■ Text to read ■
/---

Friday, April 13, 2007

Turkey burgers are divine

(disclaimer: I'm going for a third straight sports-free blog entry. I already feel faint. The worst part is, I have enough material to go another two or three sports-free entries!)

Quick hitters:

- Give me a turkey burger over a (beef) hamburger any day of the week. If ground turkey wasn't so expensive ($2.29/lb at Costco for ~6 lbs of meat), I'd stop buying ground beef altogether and switch to ground turkey. Tacos with turkey meat, spaghetti with turkey meat sauce, turkey meat balls, etc...they all work for me! Plus, I like to believe that ground turkey is healthier for me than ground beef. About the only ground turkey recipe that doesn't work quite well, in my culinary experience, is turkey meat loaf. The turkey meat just leaves the finished loaf too dry for my tastes; that's where fresh, ~10-15% fat ground beef does the trick.

(Believe it or not, I have never tried grilling turkey burgers! If only I had some charcoal, I'd throw a couple turkey burgers on my Weber grill and go on a turkey burger bender.)

\---

■ Dataset extract ■
/---

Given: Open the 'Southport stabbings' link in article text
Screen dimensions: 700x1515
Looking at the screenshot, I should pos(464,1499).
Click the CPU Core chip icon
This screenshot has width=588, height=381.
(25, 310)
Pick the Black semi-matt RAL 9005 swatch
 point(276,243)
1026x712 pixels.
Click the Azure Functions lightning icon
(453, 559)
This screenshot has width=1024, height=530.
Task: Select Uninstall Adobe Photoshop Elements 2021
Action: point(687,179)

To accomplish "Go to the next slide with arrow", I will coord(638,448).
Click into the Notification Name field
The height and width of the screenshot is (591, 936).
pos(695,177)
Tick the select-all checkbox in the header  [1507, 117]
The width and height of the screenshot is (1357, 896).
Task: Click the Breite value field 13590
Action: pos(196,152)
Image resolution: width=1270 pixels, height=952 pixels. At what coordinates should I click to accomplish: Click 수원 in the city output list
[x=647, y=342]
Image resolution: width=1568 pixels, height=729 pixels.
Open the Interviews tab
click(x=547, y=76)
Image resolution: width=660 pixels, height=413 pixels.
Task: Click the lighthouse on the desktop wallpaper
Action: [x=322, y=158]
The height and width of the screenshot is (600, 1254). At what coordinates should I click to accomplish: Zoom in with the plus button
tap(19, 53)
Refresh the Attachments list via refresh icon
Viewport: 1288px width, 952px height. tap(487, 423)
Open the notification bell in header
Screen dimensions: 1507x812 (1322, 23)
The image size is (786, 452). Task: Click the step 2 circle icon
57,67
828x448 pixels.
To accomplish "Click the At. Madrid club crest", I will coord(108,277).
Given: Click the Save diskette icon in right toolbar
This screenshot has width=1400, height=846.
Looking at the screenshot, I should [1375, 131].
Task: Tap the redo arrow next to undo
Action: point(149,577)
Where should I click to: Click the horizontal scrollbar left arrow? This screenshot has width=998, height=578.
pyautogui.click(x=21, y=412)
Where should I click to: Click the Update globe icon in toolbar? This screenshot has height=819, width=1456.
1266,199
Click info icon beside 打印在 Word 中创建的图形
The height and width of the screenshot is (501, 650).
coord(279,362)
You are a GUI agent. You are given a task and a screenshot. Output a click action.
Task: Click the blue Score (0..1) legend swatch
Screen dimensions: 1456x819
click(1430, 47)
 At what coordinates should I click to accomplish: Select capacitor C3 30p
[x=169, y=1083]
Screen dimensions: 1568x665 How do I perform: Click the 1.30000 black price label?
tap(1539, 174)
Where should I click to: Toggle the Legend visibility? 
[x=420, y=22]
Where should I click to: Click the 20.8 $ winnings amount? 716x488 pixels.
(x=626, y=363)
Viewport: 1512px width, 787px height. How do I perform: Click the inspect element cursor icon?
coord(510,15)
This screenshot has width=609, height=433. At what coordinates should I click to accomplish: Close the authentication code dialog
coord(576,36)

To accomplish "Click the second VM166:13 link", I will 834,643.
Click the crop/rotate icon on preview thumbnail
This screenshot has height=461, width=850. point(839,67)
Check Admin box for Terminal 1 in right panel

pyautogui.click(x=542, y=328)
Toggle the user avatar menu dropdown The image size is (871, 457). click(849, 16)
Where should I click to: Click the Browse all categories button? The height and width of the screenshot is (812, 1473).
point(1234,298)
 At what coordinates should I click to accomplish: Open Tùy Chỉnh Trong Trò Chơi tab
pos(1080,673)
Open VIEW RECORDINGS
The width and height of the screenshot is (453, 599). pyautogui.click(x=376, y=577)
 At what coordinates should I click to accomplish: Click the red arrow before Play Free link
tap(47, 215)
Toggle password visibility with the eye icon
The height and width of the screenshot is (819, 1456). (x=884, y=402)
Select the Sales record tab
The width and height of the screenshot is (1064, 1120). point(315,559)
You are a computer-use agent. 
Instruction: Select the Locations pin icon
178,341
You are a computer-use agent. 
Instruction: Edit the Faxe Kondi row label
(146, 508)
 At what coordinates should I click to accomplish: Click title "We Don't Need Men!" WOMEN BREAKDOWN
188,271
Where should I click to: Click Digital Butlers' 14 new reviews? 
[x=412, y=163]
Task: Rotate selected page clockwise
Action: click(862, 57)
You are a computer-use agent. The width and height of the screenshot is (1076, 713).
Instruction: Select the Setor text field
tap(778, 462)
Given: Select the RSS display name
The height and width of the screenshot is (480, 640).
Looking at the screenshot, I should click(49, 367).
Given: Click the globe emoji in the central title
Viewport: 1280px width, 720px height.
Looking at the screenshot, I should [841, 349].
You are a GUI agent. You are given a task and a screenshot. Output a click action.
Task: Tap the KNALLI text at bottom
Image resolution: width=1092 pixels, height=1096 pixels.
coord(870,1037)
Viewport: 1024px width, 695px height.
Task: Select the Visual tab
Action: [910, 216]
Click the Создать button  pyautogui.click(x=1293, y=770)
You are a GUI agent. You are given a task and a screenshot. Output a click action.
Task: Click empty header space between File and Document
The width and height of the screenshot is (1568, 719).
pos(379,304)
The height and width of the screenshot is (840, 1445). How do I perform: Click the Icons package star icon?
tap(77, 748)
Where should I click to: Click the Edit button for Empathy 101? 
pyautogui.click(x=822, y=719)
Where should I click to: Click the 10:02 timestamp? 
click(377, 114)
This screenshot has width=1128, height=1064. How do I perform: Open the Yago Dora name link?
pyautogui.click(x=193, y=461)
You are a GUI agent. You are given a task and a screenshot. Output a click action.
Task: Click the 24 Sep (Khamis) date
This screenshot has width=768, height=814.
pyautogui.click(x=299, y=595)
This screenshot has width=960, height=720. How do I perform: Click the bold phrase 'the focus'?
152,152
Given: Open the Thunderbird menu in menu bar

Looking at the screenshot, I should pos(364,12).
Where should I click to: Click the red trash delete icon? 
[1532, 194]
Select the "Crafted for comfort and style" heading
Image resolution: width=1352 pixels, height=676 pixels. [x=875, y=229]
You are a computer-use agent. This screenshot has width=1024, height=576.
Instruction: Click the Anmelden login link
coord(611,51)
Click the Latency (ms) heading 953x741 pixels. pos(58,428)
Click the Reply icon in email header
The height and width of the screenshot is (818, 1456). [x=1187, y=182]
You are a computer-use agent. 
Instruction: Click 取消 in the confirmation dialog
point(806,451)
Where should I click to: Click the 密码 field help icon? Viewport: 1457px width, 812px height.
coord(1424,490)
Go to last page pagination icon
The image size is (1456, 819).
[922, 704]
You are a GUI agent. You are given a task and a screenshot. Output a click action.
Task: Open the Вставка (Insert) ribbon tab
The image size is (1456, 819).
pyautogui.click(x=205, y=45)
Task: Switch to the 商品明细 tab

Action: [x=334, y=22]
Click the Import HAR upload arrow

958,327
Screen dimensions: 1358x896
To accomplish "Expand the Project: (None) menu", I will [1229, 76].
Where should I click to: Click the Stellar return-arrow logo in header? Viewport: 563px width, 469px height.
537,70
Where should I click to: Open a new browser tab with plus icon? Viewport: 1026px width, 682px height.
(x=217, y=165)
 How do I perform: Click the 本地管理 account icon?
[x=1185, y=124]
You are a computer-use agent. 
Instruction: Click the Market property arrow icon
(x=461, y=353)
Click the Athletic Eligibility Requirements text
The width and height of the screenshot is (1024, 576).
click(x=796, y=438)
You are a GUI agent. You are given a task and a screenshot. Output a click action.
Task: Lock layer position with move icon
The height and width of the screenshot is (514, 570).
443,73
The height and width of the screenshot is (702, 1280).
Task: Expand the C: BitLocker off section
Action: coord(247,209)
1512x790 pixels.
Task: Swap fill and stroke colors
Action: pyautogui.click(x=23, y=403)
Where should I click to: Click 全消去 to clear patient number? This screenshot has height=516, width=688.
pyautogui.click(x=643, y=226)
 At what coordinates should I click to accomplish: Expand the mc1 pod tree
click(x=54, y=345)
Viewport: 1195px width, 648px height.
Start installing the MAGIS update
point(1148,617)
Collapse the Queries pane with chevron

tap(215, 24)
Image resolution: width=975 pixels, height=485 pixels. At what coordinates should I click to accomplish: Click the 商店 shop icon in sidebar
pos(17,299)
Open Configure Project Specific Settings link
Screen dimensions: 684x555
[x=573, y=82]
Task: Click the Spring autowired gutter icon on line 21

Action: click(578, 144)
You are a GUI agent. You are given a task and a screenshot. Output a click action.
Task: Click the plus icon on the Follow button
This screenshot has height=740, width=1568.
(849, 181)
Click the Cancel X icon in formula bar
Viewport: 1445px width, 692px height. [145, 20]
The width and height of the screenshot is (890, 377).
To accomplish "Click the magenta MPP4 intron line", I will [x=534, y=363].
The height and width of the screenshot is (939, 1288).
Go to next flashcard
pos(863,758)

\---

■ Your tasks ■
a) Answer these questions about the turkey burger blog post:
(i) What price per pound does the writer give for ground turkey at Costco?
(ii) Which ground turkey dish does the writer say doesn't work well?
(iii) What brand of grill does the writer mention owning?
b) Pick up the turkey burger blog post after its last sentence and write the next part.

■ Task-by-task answers ■
a)
(i) $2.29/lb
(ii) Turkey meat loaf
(iii) Weber

b)
- I am impressed with Canon's repair department. My sister's Canon Powershot SD100 camera failed; it was a problem with the CCD, as detailed here. I called Canon's repair center, and immediately got a UPS prepaid label to ship the camera to them. The repair took them only two days, and they shipped the camera back via Fedex 2-day delivery! On top of that, apparently Canon also thoroughly cleaned the camera, inside and out.

Now to the story I wanted to talk about today:

- A woman in Walnut, CA, Sarah Vasquez, and her mother are suing Best Buy, alleging that a Geek Squad technician, Hao Kuo Chi, recorded the woman showering using his cell phone. According to the lawsuit, Chi went to the bathroom and apparently planted his phone in a way such that he could get a shot of Vasquez showering. Eventually, Vasquez found the phone in her sister's room, removed the chip (a microSD card, probably), and went to a Verizon store to view the video. The victim claims that Chi could be seen setting up the camera in the footage.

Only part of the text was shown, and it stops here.